§ **TASK GOAL**: Please show each line of the data below that contains the word "Where".

§ **Data listing**:
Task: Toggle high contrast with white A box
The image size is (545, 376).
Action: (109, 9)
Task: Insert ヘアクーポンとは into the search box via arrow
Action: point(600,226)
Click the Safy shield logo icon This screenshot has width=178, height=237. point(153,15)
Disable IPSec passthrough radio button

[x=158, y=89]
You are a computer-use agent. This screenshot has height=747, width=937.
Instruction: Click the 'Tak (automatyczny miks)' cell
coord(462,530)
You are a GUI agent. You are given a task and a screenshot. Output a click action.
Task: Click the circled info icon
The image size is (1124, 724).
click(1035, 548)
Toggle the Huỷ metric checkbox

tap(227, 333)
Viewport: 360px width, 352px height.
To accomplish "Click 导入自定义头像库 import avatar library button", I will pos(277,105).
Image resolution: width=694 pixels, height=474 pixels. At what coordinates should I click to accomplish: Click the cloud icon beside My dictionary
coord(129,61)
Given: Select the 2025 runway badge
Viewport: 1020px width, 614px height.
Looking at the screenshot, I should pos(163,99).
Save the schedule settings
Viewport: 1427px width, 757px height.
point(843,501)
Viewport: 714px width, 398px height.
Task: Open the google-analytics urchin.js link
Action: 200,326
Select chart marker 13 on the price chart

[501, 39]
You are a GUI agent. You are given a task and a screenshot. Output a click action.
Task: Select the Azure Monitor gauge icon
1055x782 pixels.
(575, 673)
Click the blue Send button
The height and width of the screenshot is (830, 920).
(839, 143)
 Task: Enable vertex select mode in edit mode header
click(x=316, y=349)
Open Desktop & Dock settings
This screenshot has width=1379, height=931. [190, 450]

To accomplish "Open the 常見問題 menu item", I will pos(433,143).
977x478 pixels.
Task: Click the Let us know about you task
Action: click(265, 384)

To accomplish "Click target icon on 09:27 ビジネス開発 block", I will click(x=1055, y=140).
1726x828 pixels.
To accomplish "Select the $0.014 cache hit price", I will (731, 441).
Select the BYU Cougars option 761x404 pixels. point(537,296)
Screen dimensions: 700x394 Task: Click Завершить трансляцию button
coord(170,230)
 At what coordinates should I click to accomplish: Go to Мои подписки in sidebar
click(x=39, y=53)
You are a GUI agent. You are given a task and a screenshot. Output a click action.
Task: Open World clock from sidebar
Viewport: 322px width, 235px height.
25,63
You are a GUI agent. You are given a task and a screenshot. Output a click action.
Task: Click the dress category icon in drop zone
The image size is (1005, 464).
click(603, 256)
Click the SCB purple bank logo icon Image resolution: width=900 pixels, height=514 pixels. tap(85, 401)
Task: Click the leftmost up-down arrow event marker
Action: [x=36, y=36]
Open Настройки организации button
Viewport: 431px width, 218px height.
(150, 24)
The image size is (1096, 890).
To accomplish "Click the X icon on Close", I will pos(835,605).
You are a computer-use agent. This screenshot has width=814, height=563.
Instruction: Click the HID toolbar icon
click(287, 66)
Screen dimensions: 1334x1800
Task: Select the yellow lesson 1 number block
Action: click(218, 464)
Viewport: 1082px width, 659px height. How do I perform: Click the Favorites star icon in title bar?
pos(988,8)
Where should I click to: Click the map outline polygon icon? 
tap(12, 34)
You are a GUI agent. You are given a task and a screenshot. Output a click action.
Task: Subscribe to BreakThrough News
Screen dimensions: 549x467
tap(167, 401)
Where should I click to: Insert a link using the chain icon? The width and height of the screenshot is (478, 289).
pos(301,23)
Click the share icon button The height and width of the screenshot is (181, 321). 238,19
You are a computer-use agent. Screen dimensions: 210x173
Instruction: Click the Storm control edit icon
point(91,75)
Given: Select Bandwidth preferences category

§ **COMPLETED TASK**:
Where should I click to: Click the map outline polygon icon? 
Where should I click to: Insert a link using the chain icon? The width and height of the screenshot is (478, 289).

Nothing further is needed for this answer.